As pequenas bancas de lembranças perto da estação superior do teleférico vendem, na sua maioria, ímanes e impressões genéricos a preços acima do que os mesmos artigos custam no Mercado de Dry Bridge — bom pela conveniência, mas não vale uma paragem especial. O teleférico de ligação ao Jardim Botânico, quando está a funcionar, é um complemento agradável, mas não uma razão por si só para visitar; o seu horário de funcionamento é inconsistente o suficiente para que construir um plano à sua volta seja um erro.

Acessibilidade e quem deve saltar a subida

O próprio teleférico é acessível sem escadas em ambas as estações e razoavelmente gerível para utilizadores de cadeira de rodas e qualquer pessoa com mobilidade limitada, embora os caminhos dentro dos terrenos da fortaleza sejam de gravilha irregular e pedra partida, sem rampas, o que limita quão longe dentro do local uma cadeira de rodas consegue realisticamente ir. As escadas da torre de vigia são o “não” mais claro: estreitas, escuras e íngremes, sem nada a que se agarrar a meio caminho. Visitantes com problemas de joelhos ou equilíbrio ficam geralmente melhor servidos mantendo-se ao nível do pátio principal e no caminho da muralha exterior, que ainda assim entrega a vista principal sem as secções mais difíceis.

Para quem viaje com crianças muito pequenas, as quedas ao longo de partes da muralha não têm proteção, o que importa mais aqui do que na maioria dos locais da cidade — vale a pena manter uma mão livre, em vez de confiar que uma criança se manterá afastada da borda sozinha.

Perguntas frequentes sobre a Fortaleza de Narikala e o teleférico

Quanto custa o teleférico de Narikala?

Cerca de 5 GEL por trajeto, pago ao validar um cartão Metromoney no torniquete — o mesmo cartão usado no metro e nos autocarros da cidade, carregado em qualquer quiosque ou máquina de estação.

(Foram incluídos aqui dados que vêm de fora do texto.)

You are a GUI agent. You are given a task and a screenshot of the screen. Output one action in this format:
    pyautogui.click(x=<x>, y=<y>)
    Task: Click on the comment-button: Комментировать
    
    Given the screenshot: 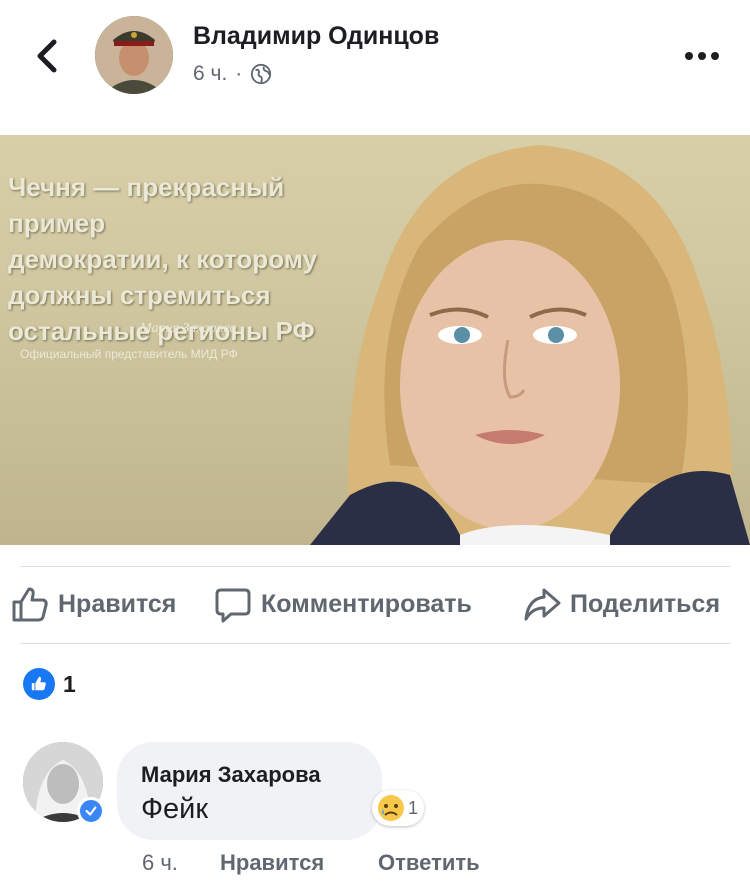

Não há bilheteira de dinheiro separada na própria estação do teleférico.

A que horas abre e fecha o teleférico de Narikala?

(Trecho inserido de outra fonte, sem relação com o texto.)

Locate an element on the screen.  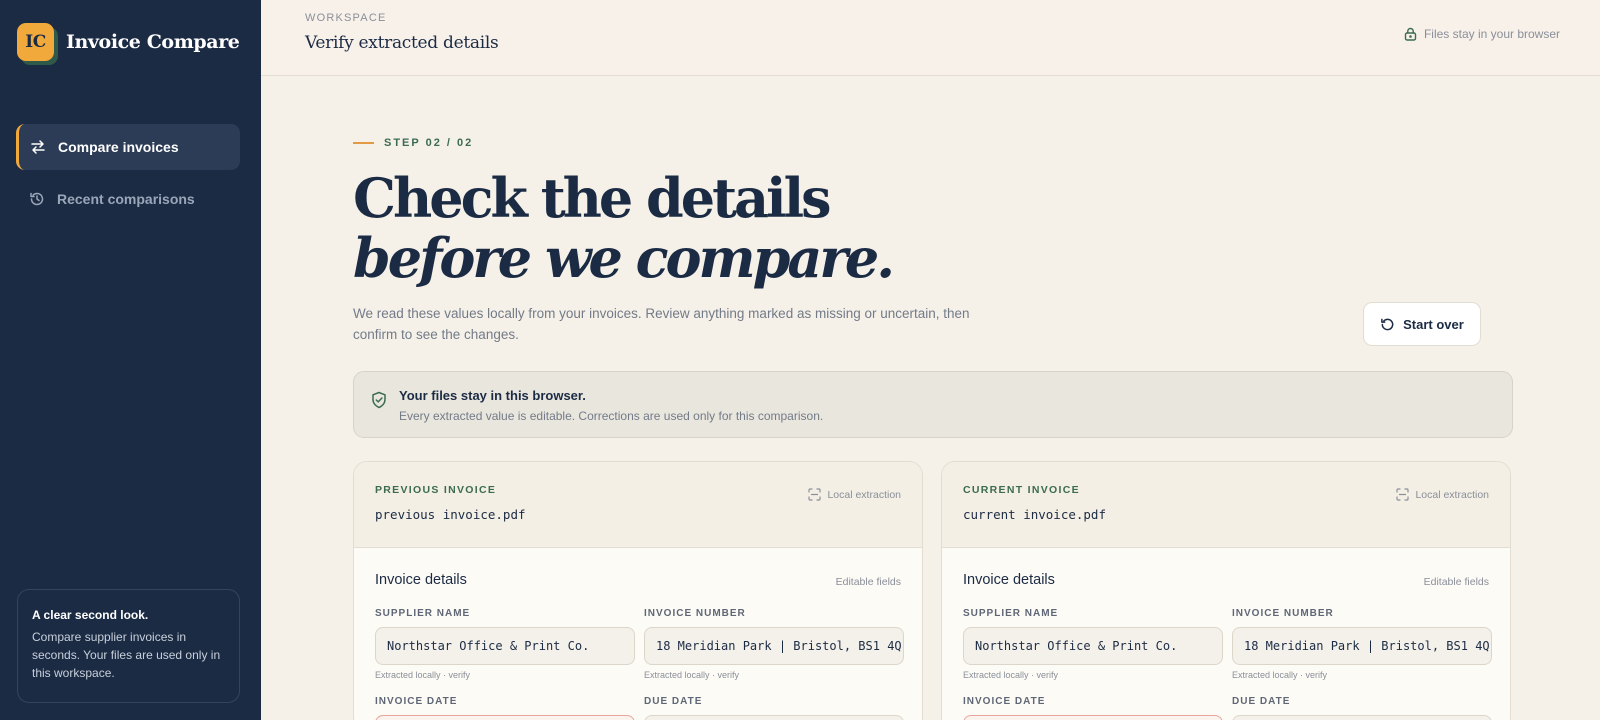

Geralmente das 10h às 22h, embora o horário exato varie com a época e feche com vento forte, o que acontece mais frequentemente do que os visitantes esperam nesta crista exposta. Se estiver fechado, o caminho a pé a partir de Abanotubani ou da Rua Betlemi é a única forma de subir.

Vale a pena visitar a Fortaleza de Narikala, ou é só ruínas?

É sobretudo ruínas — muralhas, torres de vigia e uma pequena igreja restaurada — em vez de uma fortaleza intacta com salas para explorar. O que realmente vale a pena visitar é a vista: o melhor panorama isolado sobre a Cidade Velha, o rio e a crista de Mtatsminda do lado oposto da cidade.

É possível subir a pé até Narikala em vez de apanhar o teleférico?

Sim, a pé a partir da Rua Betlemi, na Cidade Velha, ou de um caminho perto do Jardim Botânico, ambos gratuitos. A rota de Betlemi é uma subida íngreme mas curta, cerca de 15 a 20 minutos; leve calçado adequado em vez de sandálias.

Há taxa de entrada para a própria Fortaleza de Narikala?

Não. Os terrenos da fortaleza são gratuitos para percorrer uma vez lá em cima, quer chegue de teleférico quer a pé. A tarifa do teleférico é um custo de transporte, não um bilhete de entrada.

O que é a estátua ao lado da Fortaleza de Narikala?

Kartlis Deda, a Mãe da Geórgia — uma grande estátua de alumínio na crista acima da fortaleza, segurando uma espada para os inimigos e uma taça de vinho para os convidados. Fica a cinco a dez minutos a pé mais acima a partir da própria fortaleza e é frequentemente confundida com parte de Narikala, embora seja um monumento separado da era soviética, de 1958.

Quanto tempo devo passar na Fortaleza de Narikala?

Quarenta e cinco minutos a uma hora cobrem as muralhas da fortaleza e a caminhada até à estátua da Mãe da Geórgia a um ritmo tranquilo, incluindo tempo para tirar fotografias a partir do miradouro principal.

O teleférico liga ao Jardim Botânico?

Não diretamente. Existe uma ligação separada e curta de teleférico entre a crista da fortaleza e a entrada do Jardim Botânico em algumas épocas, mas tem um histórico de funcionamento inconsistente — verifique localmente em vez de planear à sua volta.